■ Task statement ■
Find every line in the material below that contains the string "poczatkowe", matching case exactly, and copy each of those lines.
┄┄┄┄┄┄
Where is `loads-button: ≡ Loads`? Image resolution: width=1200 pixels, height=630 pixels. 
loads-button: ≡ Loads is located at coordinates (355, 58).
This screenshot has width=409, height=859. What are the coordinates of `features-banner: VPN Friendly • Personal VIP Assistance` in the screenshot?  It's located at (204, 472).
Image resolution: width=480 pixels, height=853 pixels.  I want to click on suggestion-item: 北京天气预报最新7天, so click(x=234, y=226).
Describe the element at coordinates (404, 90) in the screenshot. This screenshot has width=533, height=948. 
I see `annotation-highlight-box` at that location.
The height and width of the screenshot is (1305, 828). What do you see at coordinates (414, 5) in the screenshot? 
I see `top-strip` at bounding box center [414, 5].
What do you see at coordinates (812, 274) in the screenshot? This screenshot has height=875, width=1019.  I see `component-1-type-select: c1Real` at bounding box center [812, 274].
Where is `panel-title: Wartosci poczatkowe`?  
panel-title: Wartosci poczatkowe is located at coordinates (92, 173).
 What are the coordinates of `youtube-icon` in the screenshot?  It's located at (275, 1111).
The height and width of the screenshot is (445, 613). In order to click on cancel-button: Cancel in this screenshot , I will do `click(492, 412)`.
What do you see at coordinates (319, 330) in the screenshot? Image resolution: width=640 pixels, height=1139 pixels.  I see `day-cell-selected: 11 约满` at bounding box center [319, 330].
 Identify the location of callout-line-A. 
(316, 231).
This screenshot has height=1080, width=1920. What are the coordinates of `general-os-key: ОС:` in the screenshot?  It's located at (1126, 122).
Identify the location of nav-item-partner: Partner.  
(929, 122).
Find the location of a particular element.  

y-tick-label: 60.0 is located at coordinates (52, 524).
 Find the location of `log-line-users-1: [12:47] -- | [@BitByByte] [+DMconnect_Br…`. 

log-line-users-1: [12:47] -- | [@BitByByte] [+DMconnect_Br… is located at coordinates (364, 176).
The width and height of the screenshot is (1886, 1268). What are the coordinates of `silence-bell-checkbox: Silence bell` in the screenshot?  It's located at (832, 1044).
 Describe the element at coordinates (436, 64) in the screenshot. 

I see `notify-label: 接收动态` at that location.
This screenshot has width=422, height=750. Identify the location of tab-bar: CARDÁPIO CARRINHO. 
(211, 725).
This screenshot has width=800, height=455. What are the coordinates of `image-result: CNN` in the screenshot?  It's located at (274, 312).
┄┄┄┄┄┄
■ Response to the task ■
Where is `panel-title: Wartosci poczatkowe`?  
panel-title: Wartosci poczatkowe is located at coordinates (92, 173).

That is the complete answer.